The setup section holds commands that will be executed whenever the MapReduce job starts up. In this section, we are setting up the PYTHONPATH environment variable that the python interpreter will need in order to find the code files that make up the job. We are also setting the APP_SETTINGS environment variable that tells the job which environment it is running in, for now we're running the job with the ProdConfiguration settings.

Now that we have the credentials and configuration set up, we can run the job in AWS. The command looks like this:

python model_mapreduce_job/ml_model_map_reduce_job.py \
  --conf-path=./mrjob.conf -r emr --iam-service-role EMR_DefaultRole \ 
  --model_qualified_name iris_model ./data/input.ldjson

The mrjob package will create an S3 bucket for the job, upload the code and data to the S3 bucket, create an EMR cluster for the job, and run the job. The results of the job will be stored into the same S3 bucket.


By using the MapReduce framework, we are able to make a large number of predictions on a cluster of computers. Because of the simple design of the MapReduce framework, a lot of the complexities of running a job on many computers are abstracted out. This deployment option for machine learning models enables us to deploy model prediction jobs against truly massive data sets.

By building the prediction job so that it uses the MLModel interface, the deployment of a model as a MapReduce job is greatly simplified. The MapReduce job that we built in this blog post is able to host any machine learning model that uses the MLModel interface which makes the code highly reusable. Once again, the MLModel interface allowed us to abstract out the complexities of building a machine learning model from the complexities of deploying a machine learning model.

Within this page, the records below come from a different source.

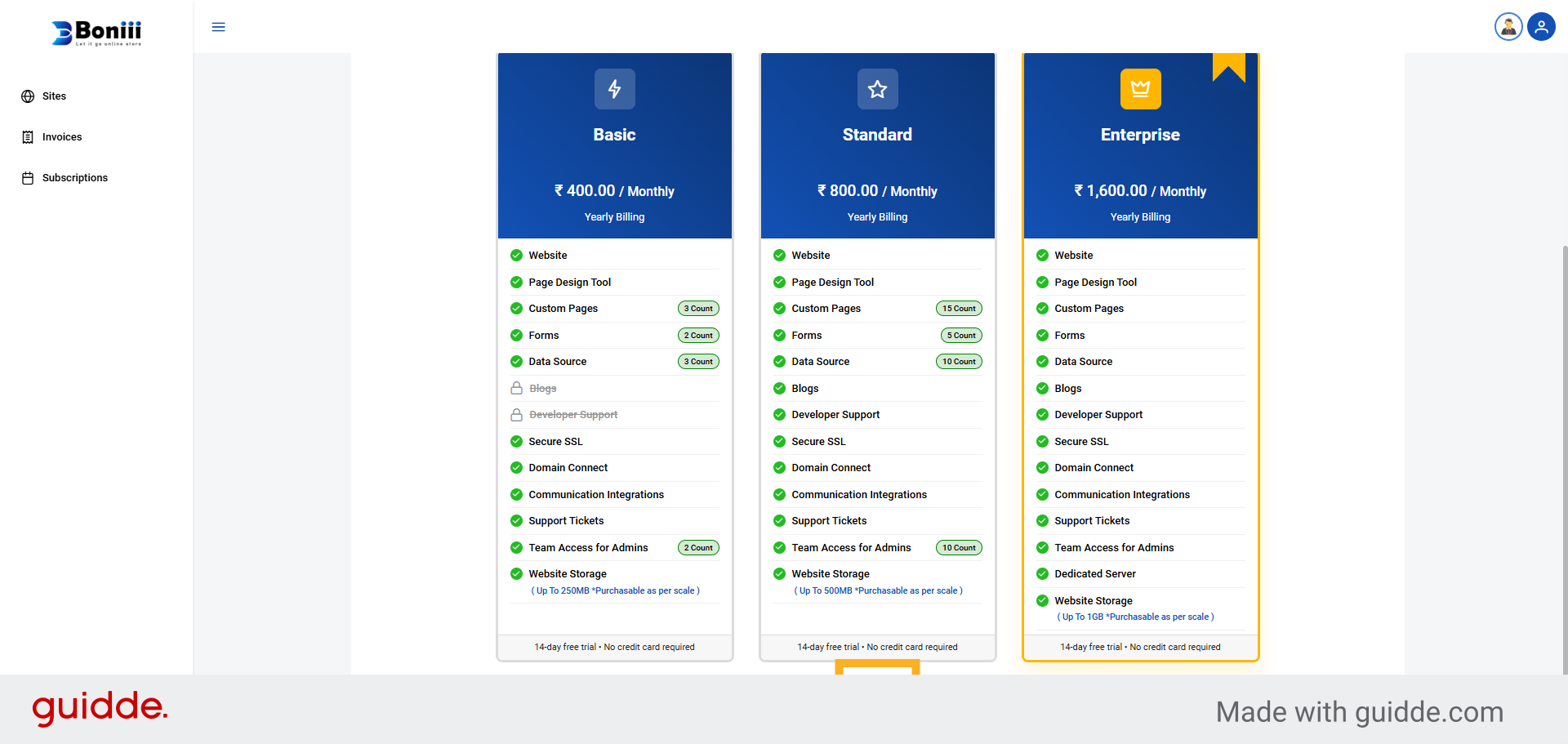Click the Boniii logo
Screen dimensions: 1568x744
coord(96,33)
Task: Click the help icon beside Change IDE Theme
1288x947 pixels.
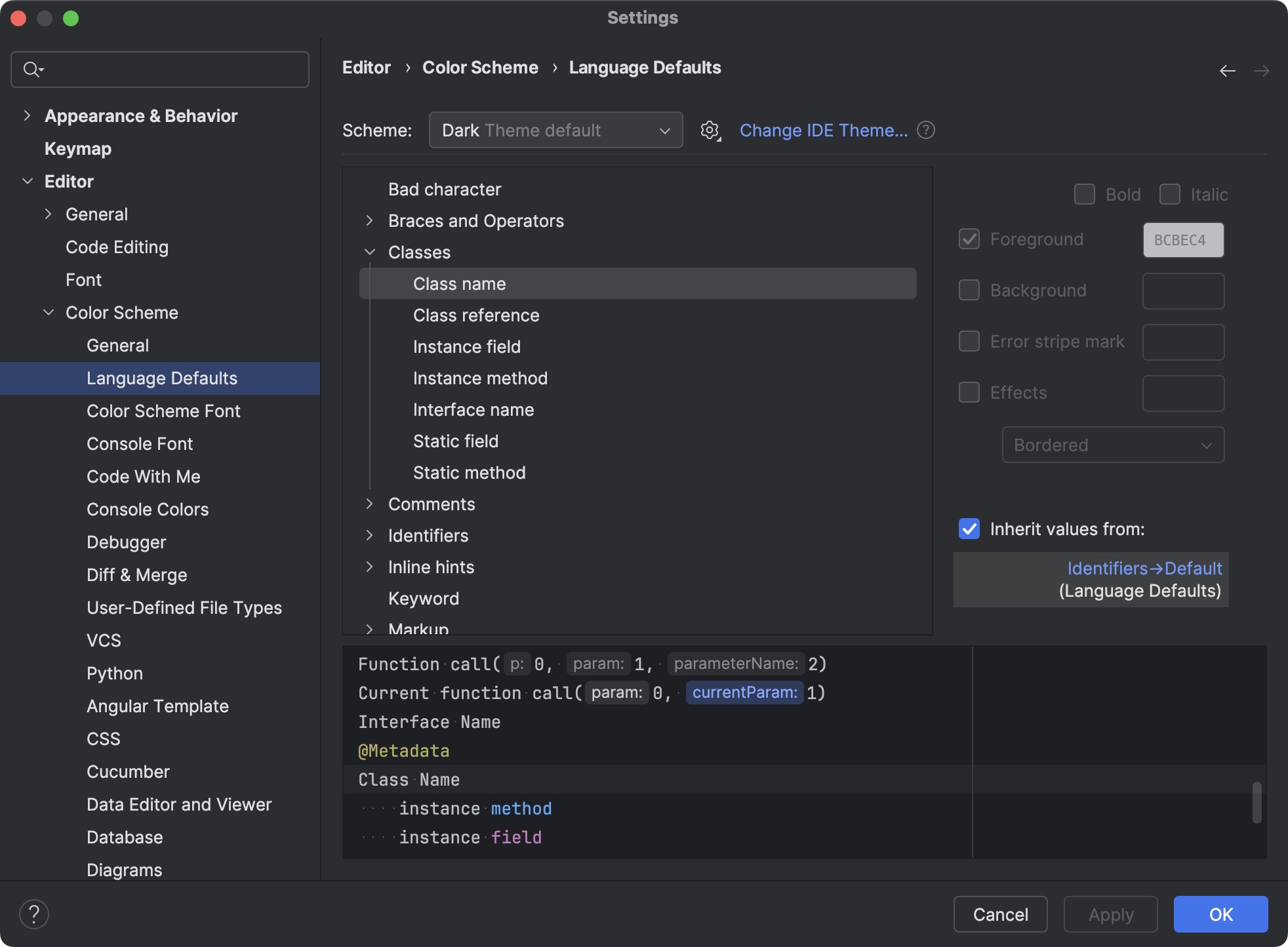Action: coord(926,130)
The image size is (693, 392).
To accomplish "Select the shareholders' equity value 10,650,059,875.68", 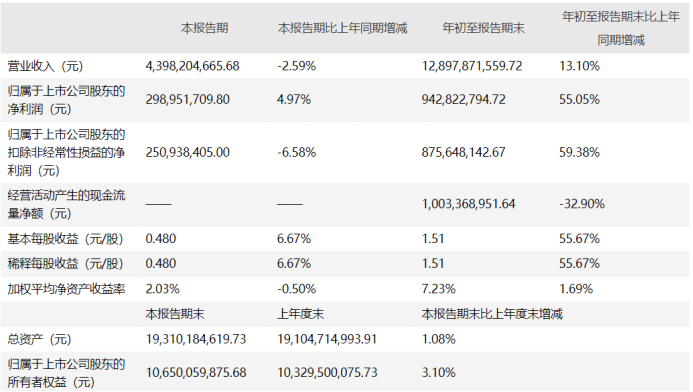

One of the drawbacks of the implementation is the fact that it only accepts LDJSON encoded files as input to the job. This is for the sake of simplicity, since having the field names along with the data makes the code easier to understand. An improvement to the code would be to enable other protocols so that we can use other file types with the job. Furthermore, it would be easy to make the choice of input and output protocols a command line option that can be chosen at execution time.